# Optimizing Matrix-Matrix Multiplication with Blosc2

This notebook explores how different chunk sizes in **Blosc2** affect the performance of matrix-matrix multiplication. We compare automatic chunking against fixed-size chunks and analyze their impact on floating point operations per second (FLOPS) and computation time.


## Importing Required Libraries

We start by importing the necessary libraries:

- **NumPy** for matrix operations.
- **Blosc2** for handling compressed arrays and performing matrix multiplication.
- **Time** to measure performance.
- **Plotly Express** for data visualization.
- **Pandas** for data manipulation and plotting preparation.


In [None]:
import numpy as np
import blosc2
import time
import plotly.express as px
import pandas as pd

## Defining Matrix Sizes and Compression Parameters

We define the matrix sizes to test and the chunk configurations:

- `shapes`: List of matrix dimensions to test (e.g., 1000x1000, 2000x2000, 5000x5000).
- `chunkshapes`: Two modes:
  - `None` for automatic chunking.
  - `(x, x)` for a square-fixed-size chunks.
- `cparams`: Blosc2 compression parameters using the LZ4 codec at compression level 1.

We also prepare lists to store the matrix sizes and FLOPS results for both chunking strategies.


In [None]:
shapes = [1_000, 2_000, 5_000, 10_000]
chunkshapes = [None, (500, 500), (750, 750), (1_000, 1_000)]
cparams = blosc2.CParams(codec=blosc2.Codec.LZ4, clevel=1)

gflops_total = []
sizes = []
chunk_labels = []

## Generating Matrices and Performing Multiplication

For each matrix size in `shapes`:

1. Two matrices (`A` and `B`) are generated using **NumPy** with values ranging from 0 to 10.
2. These matrices are converted to **Blosc2** arrays with specified chunking.
3. Matrix multiplication is performed using `blosc2.matmul`.
4. Performance is measured in terms of floating point operations per second (GFLOPS/s).

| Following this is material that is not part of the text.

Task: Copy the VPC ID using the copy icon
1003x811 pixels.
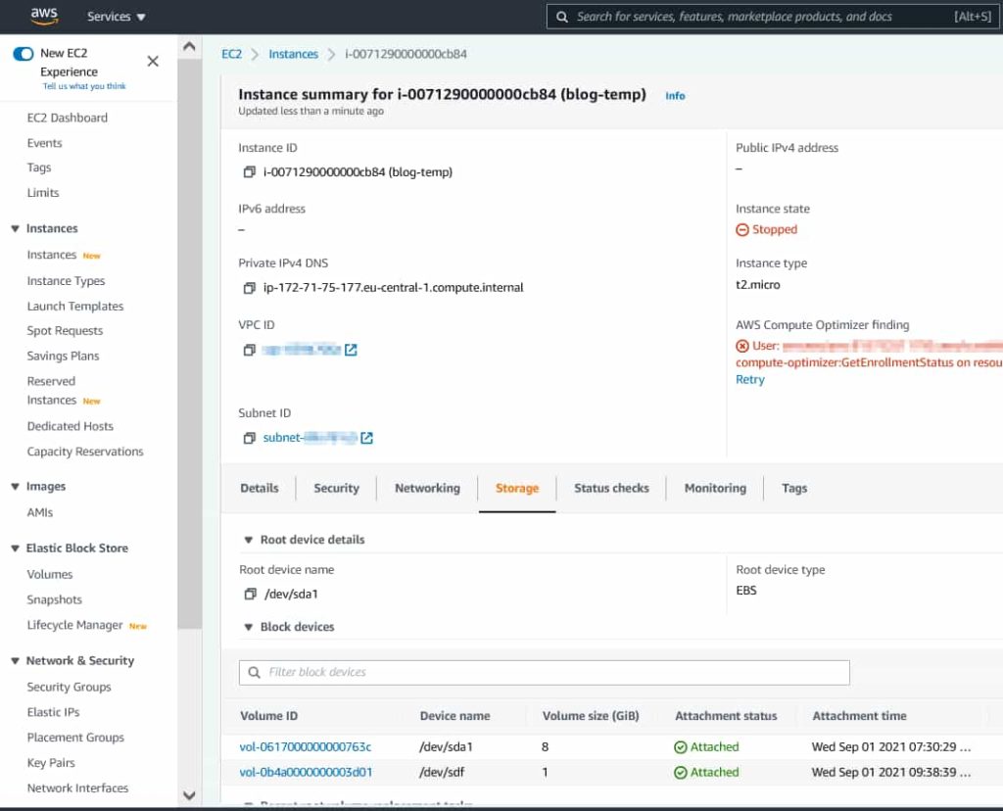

We compare automatic chunking with fixed chunk sizes to evaluate performance differences.


In [None]:
%%time
for N in shapes:
    shape_a = (N, N)
    shape_b = (N, N)
    size_mb = (N * N * 8) / (2 ** 20)
    total_flops = 2 * (N ** 3)

    # Generate matrices
    matrix_a_np = np.linspace(0, 10, np.prod(shape_a)).reshape(shape_a)
    matrix_b_np = np.linspace(0, 10, np.prod(shape_b)).reshape(shape_b)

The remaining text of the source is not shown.